Attempts to achieve a right to roam began in 1884 when James Bryce MP introduced the first Parliamentary bill for a right to roam. The bill was re-introduced every year until 1914 and failed each time. In 1932 six people were sent to jail for leading a mass trespass on Kinder Scout in the Peak District, causing national outcry and bringing the case for a right to roam into the public eye.
The campaign suffered a set-back in 1939 with the passage of the Access to Mountains Act. The Ramblers, officially formed in 1935, was bitterly opposed to this legislation which compromised walkers’ rights and made trespassing a criminal offence in certain circumstances. It was later repealed.
In 1947 the Hobhouse Committee recommended legislation for public access to open countryside. This led to the National Parks and Access to the Countryside Act 1949. Under this legislation, local authorities were required to survey open countryside, assess the level of access provided to walkers and to secure further access by means of agreements with landowners, by orders or by purchasing the land. In practice the legislation has secured very few improvements for walkers.
In 1985 the Ramblers launched the Forbidden Britain campaign, with the aim of securing a legal right to walk in wild, open areas of countryside without having to stick to paths. By 1991 the annual event was seeing increasing mass trespasses, on a scale not seen since the 1930s.

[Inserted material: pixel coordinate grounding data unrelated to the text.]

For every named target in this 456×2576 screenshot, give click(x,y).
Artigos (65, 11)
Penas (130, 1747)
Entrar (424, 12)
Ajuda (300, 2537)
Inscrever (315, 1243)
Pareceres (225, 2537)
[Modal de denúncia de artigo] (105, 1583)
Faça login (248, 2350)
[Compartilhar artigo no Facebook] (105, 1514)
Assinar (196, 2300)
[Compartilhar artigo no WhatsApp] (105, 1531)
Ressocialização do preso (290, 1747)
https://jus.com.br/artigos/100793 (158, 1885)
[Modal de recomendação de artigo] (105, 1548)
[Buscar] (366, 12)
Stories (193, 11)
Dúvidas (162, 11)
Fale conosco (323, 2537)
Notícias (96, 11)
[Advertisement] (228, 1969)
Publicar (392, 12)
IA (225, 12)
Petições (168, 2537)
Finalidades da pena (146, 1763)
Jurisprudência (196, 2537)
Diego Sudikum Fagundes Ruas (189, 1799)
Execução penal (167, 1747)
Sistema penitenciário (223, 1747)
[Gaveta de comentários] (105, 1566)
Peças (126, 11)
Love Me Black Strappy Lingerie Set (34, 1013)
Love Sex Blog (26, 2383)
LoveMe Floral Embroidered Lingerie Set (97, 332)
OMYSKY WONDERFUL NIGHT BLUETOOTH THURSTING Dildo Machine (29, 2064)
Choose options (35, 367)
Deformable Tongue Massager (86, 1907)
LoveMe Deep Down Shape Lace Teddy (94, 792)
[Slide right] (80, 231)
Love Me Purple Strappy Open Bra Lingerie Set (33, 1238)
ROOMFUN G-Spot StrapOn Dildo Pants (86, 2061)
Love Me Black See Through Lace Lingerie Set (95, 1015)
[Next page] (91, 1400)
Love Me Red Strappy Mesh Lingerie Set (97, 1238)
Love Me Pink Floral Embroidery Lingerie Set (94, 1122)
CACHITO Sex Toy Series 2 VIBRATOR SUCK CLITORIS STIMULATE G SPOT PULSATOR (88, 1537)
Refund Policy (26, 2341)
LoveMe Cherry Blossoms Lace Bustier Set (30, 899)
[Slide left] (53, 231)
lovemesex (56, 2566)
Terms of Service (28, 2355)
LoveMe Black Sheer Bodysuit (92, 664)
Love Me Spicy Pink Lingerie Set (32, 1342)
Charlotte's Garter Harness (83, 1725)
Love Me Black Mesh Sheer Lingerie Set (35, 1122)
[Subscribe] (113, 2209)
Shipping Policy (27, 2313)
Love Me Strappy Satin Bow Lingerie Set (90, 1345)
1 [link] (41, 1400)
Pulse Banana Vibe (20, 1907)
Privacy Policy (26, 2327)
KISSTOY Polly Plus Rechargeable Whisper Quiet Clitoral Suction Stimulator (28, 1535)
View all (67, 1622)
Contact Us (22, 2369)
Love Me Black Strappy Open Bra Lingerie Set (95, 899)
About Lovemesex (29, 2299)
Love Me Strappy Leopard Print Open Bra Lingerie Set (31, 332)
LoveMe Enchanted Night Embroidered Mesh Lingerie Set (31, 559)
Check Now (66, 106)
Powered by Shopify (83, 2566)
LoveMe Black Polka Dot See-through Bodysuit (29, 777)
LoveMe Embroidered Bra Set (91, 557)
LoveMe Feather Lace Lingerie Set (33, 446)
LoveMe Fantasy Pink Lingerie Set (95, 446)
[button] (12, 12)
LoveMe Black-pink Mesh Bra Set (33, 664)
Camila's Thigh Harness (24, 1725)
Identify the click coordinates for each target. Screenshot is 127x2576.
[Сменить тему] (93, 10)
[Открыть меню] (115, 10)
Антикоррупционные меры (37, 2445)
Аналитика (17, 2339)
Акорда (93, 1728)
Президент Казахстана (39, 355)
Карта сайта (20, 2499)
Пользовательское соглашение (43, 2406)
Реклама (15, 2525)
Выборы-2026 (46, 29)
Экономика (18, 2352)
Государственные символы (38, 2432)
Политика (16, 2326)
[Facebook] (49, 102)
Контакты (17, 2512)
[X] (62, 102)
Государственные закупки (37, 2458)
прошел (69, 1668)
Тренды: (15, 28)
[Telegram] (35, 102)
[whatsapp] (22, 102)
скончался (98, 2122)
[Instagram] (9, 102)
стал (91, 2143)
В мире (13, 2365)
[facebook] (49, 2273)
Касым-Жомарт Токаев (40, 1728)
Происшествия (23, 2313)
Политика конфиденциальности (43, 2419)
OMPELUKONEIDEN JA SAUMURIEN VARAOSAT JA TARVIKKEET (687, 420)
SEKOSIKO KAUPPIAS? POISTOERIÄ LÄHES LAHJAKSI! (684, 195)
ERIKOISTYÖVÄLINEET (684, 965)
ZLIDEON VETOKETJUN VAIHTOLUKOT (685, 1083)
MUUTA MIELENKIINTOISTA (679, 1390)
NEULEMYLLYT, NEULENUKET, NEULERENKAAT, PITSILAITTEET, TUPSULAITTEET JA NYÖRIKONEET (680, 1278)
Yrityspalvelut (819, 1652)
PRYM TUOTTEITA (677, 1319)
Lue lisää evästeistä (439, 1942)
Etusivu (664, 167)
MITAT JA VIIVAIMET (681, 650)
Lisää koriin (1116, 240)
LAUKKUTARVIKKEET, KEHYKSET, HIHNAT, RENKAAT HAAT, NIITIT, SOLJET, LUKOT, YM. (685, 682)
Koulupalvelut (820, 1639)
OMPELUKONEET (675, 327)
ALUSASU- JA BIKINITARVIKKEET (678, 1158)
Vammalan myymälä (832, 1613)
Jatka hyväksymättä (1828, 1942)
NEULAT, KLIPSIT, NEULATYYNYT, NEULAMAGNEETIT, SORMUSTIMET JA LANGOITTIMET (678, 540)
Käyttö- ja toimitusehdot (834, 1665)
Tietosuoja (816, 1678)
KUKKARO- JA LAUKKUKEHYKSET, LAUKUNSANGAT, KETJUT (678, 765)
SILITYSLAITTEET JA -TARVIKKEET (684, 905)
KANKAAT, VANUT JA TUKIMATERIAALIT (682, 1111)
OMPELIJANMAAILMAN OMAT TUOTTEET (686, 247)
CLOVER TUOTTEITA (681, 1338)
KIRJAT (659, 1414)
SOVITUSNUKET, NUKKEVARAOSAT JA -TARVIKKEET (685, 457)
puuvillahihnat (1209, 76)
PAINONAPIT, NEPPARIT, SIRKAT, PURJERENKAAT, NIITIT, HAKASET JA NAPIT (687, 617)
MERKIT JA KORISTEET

Following on from the success of the Forbidden Britain campaign in raising the issue of access to the countryside, the Ramblers began lobbying the major political parties for a commitment to introducing legislation which would give the public a ‘right to roam’. This commitment would eventually appear in the Labour Party's 1997 general election manifesto. In 1998, Michael Meacher MP - the then Environment Minister - confirmed this intention in a speech to the House of Commons. The resulting Countryside and Rights of Way Act 2000 (CRoW) became law on 30 November 2000.
Walkers would, however, have to wait a few more years to enjoy their right to roam. First, maps had to be produced showing where the new right could be exercised. Following a long and complex exercise to identify and map wild, open countryside, the right to roam came into effect across the whole of England and Wales on 31 October 2005.